What do you think the SoM brings to the University and State?
“I’m especially proud of the quality of teaching we have here and the high level of professionalism demonstrated by our faculty and staff in all they do. Everyone works very hard and is deeply committed. It’s become standard now in Universities to call for interdisciplinary and transdisciplinary approaches to what we do—I want to communicate with the University and others how the SoM has been a model of that kind of “mixed methods” approach for decades through its combination of studio and classroom instruction. We approach the study of this activity and thing we call “music” from lots of different ways, learning through performance, research and study. Music students learn the value of daily practice, something they can bring to all parts of their life, as well as learning how the experience of music has shaped past practices and beliefs and continues to shape ideas and relationships in the present time. We’ve increasingly taken a global approach to the musical experience as well, which I hope to foster as music is an especially powerful way to engage with other cultures. We provide our audiences, which of course includes the citizens of our state, with powerful experiences of pleasure and opportunities to better understand what it means to be human.
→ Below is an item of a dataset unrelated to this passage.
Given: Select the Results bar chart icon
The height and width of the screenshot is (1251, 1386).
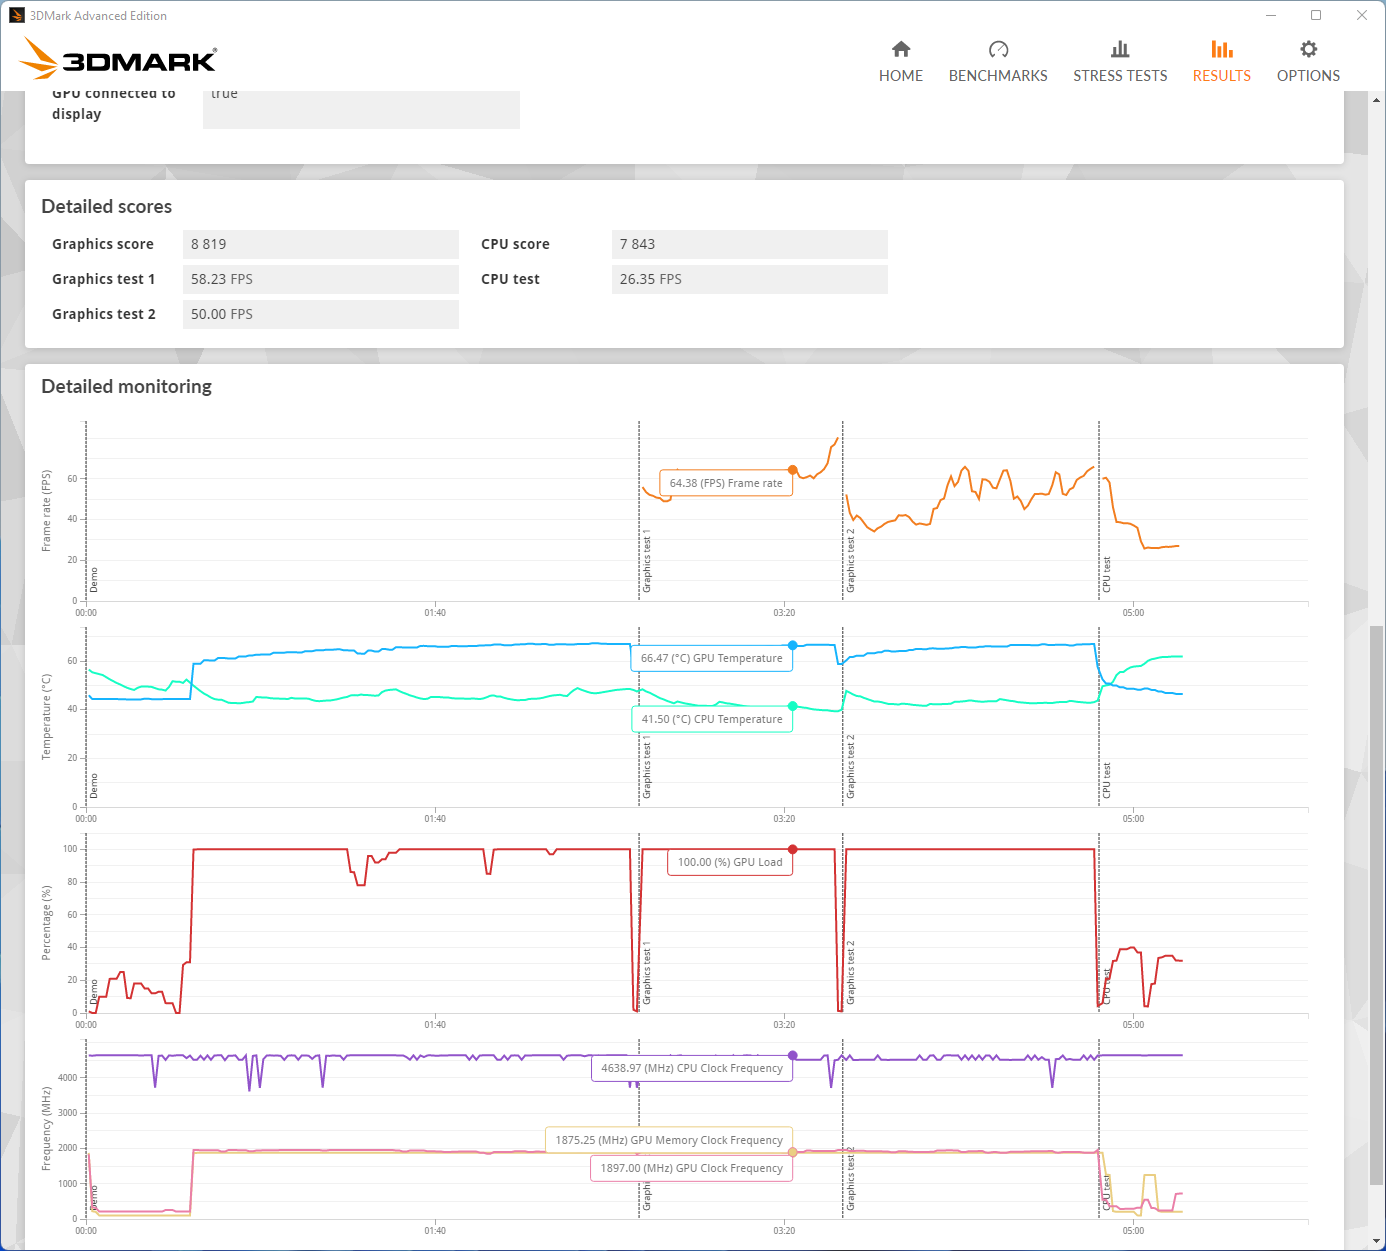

What are your favorite courses to teach?
“I love teaching and especially enjoy having a balance of music majors and non-majors as well as graduates and undergraduates. I especially enjoy teaching my American Music survey because there are so many ways I can relate aspects of the course to what students have experienced. It gives me the opportunity to put the US into a larger dialogue with the rest of the world. It’s also a course that changes every time I teach it in response to new things I’ve uncovered in my own research and new things that have happened, such as who’s won a Pulitzer prize or what new ensemble or individual is of particular interest to the students.”